C. Times have changed: There are not many “visiting preachers” these days, and should there be one, hospitality will probably mean allowing him to pick the restaurant at which he will be hosted.
D. In this sermon we will look at how one woman in the New Testament dealt with the problem of the visiting preacher. The lessons we can learn from the incident apply to hospitality towards anyone, not just the preacher.
E. Martha’s welcome mat always seemed to be out, but on this day, her hospitality was put to the test (read Luke 10:38-40).
I. FLIES IN THE OINTMENT OF MARTHA’S HOSPITALITY
A. Martha was distracted. “She was dragged about” with her preparations. The preparations were in charge of her, not Martha in charge of the preparations. Now, the other Martha, Martha Stewart, would have everything under control—at least for the TV cameras. But when the guests are waiting, you don’t get a retake.

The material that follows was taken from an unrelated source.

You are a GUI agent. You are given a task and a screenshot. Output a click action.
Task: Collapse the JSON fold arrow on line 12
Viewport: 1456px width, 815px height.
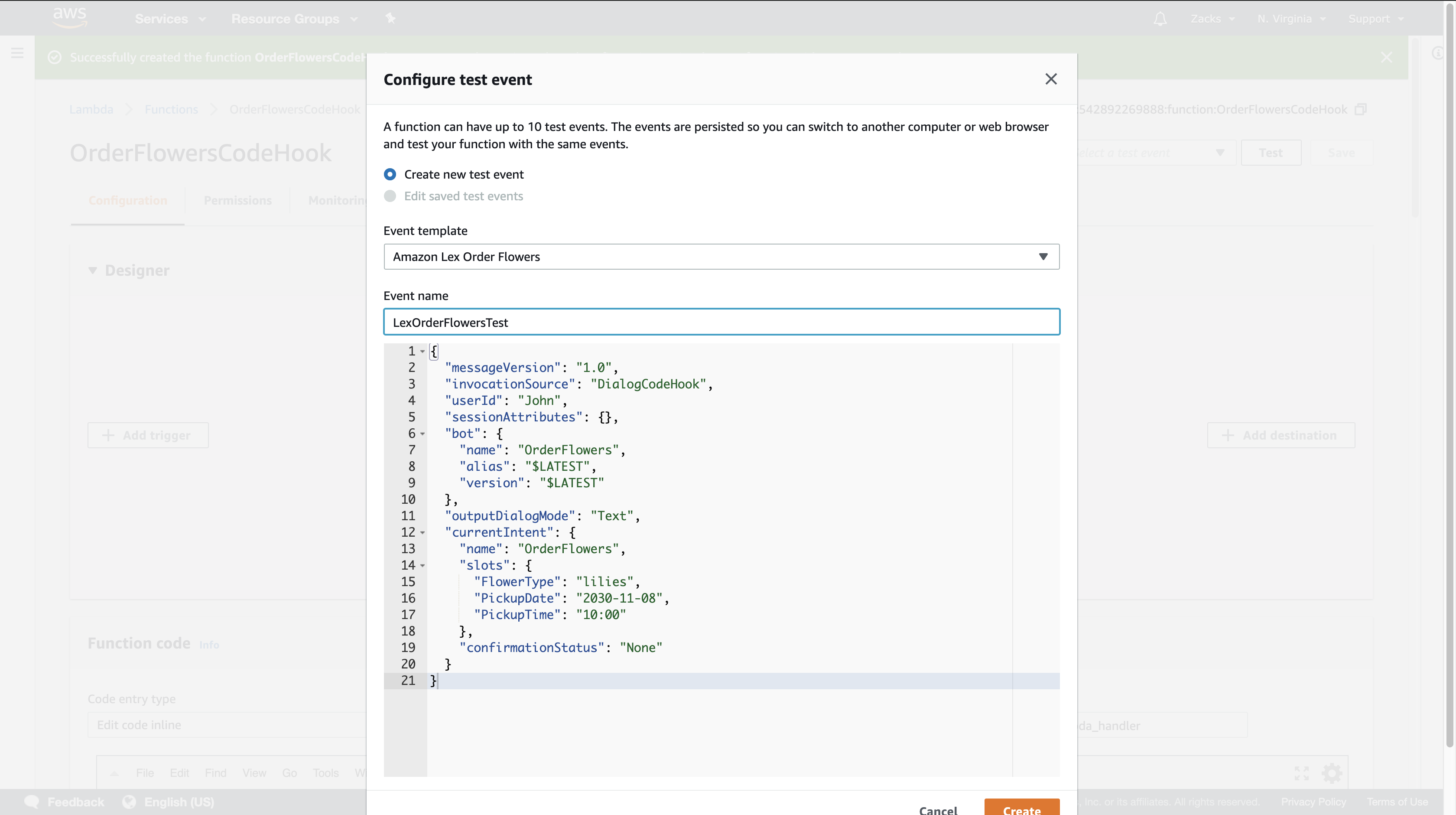click(422, 533)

B. Martha was disturbed by what she perceived as her sister’s abandonment of duty. The joke around our house when our kids were growing up was that when the meal was over and it was time for the dishes to be done, the oldest daughter always had to go to the bathroom to answer the call of nature. As we shall see, the younger sister in this story was not concerned with escaping the call of duty, but with answering the call of a spirit that was hungering for the “good part” of life.
C. Martha was disappointed at what she apparently perceived to be Jesus’ lack of concern for her efforts. She asked, “Lord, do you not care that my sister has left me to serve alone?” Perhaps this was even a veiled implication that it was really Jesus’ fault. Could she have been thinking, “Lord, with all due respect, if you would just quit talking, she would have no excuse for leaving all the work for abandoning her duty”? Whatever her motive, she went to the Lord with her complaint, not to Mary.
D. Martha was demanding in her request for help. “Tell her to help me,” she said, believing, perhaps, that Mary would not ignore of defy his request, whereas it would be easy to ignore her older sister. How often do we try to use Jesus for leverage in getting others to conform to our standards—“If you were a real Christian, like me, you would, blah, blah, blah.”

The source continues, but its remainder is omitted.